> [Stored data entries]

= = = =

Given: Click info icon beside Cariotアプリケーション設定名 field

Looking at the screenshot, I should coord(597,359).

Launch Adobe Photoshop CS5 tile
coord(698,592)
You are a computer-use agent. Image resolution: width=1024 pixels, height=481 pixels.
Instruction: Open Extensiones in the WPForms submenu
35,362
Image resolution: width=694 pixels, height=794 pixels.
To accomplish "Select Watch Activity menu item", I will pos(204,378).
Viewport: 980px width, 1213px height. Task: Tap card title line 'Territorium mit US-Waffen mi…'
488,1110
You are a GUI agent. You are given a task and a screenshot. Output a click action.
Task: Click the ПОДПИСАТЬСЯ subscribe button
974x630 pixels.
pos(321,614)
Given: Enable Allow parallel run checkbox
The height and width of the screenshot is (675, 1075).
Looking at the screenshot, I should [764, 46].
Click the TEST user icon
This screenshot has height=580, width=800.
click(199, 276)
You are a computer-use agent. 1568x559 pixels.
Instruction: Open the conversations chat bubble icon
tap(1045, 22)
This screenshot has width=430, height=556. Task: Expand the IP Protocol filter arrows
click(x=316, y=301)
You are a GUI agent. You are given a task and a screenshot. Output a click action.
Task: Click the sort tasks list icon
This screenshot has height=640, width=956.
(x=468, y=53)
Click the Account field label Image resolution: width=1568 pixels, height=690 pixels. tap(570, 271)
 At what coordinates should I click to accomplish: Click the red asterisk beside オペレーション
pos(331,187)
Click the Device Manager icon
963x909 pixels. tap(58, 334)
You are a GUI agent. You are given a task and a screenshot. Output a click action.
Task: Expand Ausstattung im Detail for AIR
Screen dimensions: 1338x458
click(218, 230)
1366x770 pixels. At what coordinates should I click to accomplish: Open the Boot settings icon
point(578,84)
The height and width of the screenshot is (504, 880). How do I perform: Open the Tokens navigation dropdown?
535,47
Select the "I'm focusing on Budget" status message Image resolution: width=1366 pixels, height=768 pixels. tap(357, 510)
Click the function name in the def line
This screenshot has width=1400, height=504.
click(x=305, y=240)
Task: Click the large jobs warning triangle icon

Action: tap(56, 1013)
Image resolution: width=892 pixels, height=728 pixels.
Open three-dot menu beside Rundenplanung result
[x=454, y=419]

= = = =

> [WORK ITEM] Please quote the data above in full, with no line missing.

> [YOUR SOLUTION]
Given: Click info icon beside Cariotアプリケーション設定名 field

Looking at the screenshot, I should coord(597,359).

Launch Adobe Photoshop CS5 tile
coord(698,592)
You are a computer-use agent. Image resolution: width=1024 pixels, height=481 pixels.
Instruction: Open Extensiones in the WPForms submenu
35,362
Image resolution: width=694 pixels, height=794 pixels.
To accomplish "Select Watch Activity menu item", I will pos(204,378).
Viewport: 980px width, 1213px height. Task: Tap card title line 'Territorium mit US-Waffen mi…'
488,1110
You are a GUI agent. You are given a task and a screenshot. Output a click action.
Task: Click the ПОДПИСАТЬСЯ subscribe button
974x630 pixels.
pos(321,614)
Given: Enable Allow parallel run checkbox
The height and width of the screenshot is (675, 1075).
Looking at the screenshot, I should [764, 46].
Click the TEST user icon
This screenshot has height=580, width=800.
click(199, 276)
You are a computer-use agent. 1568x559 pixels.
Instruction: Open the conversations chat bubble icon
tap(1045, 22)
This screenshot has width=430, height=556. Task: Expand the IP Protocol filter arrows
click(x=316, y=301)
You are a GUI agent. You are given a task and a screenshot. Output a click action.
Task: Click the sort tasks list icon
This screenshot has height=640, width=956.
(x=468, y=53)
Click the Account field label Image resolution: width=1568 pixels, height=690 pixels. tap(570, 271)
 At what coordinates should I click to accomplish: Click the red asterisk beside オペレーション
pos(331,187)
Click the Device Manager icon
963x909 pixels. tap(58, 334)
You are a GUI agent. You are given a task and a screenshot. Output a click action.
Task: Expand Ausstattung im Detail for AIR
Screen dimensions: 1338x458
click(218, 230)
1366x770 pixels. At what coordinates should I click to accomplish: Open the Boot settings icon
point(578,84)
The height and width of the screenshot is (504, 880). How do I perform: Open the Tokens navigation dropdown?
535,47
Select the "I'm focusing on Budget" status message Image resolution: width=1366 pixels, height=768 pixels. tap(357, 510)
Click the function name in the def line
This screenshot has width=1400, height=504.
click(x=305, y=240)
Task: Click the large jobs warning triangle icon

Action: tap(56, 1013)
Image resolution: width=892 pixels, height=728 pixels.
Open three-dot menu beside Rundenplanung result
[x=454, y=419]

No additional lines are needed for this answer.